Have you read about Oncale v. Sundowner Offshore Services?

> On several occasions, Oncale was forcibly subjected to sex-related,
> humiliating actions against him by Lyons, Pippen and Johnson in the presence
> of the rest of the crew. Pippen and Lyons also physically assulted Oncale in
> a sexual manner, and Lyons threatened him with rape.

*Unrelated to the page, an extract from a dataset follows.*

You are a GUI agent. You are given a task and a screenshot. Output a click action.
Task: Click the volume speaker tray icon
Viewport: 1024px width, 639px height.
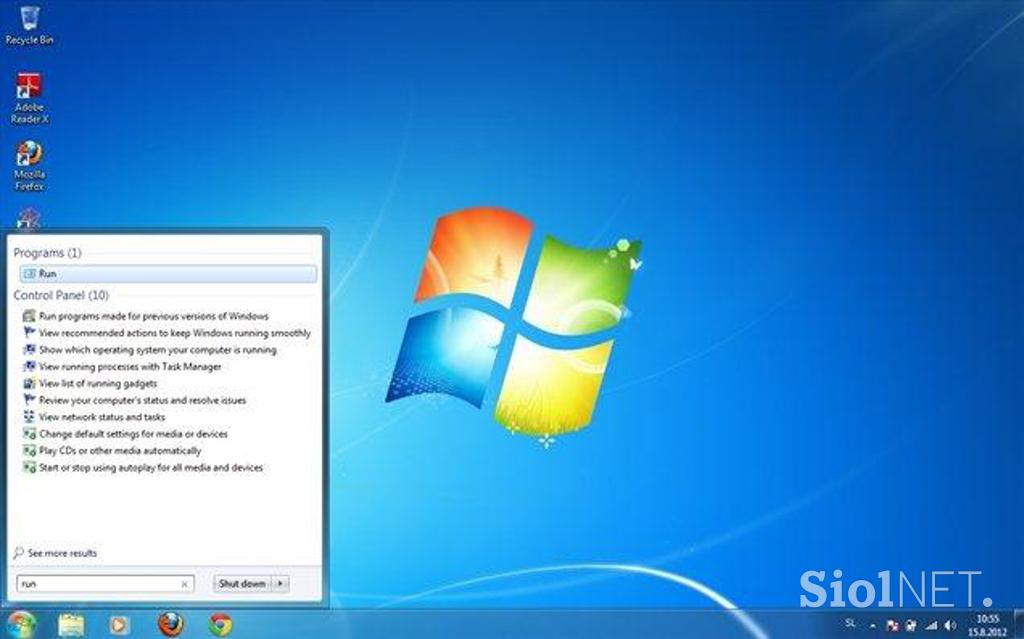coord(950,625)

> Oncale’s complaints to supervisory personnel produced no remedial action; in
> fact, the company’s Safety Compliance Clerk, Valent Hohen, told Oncale that
> Lyons and Pippen “picked [on] him all the time too,” and called him a name
> suggesting homosexuality.

The original court decision held there was no EEOC violation here, as all
participants were heterosexual males.

Was that humorlessness on Oncale's part? Surely no. At least, I don't find
multiple and serious rape threats against me. Do you?

Should Oncale have worked harder to become more familiar with his coworkers?
Was Oncale at fault for "poor expression or self control", which somehow
justified this behavior? Surely no. Should Oncale have instead worked more on
maintaining his personal mental health?

Going back to my scenario, "I" confronted my peers but nothing changed.

I curiously note that you seem to blame the victim, and require the victim of
unwanted "humor" to be inordinately capable of people management. Why aren't
the peers in my situation the ones who need mental health treatment?

Why do you think Oncale deserved being 'teased' with threats of rape?

------
SwellJoe
The nice thing about straw men is they're so easy to knock down.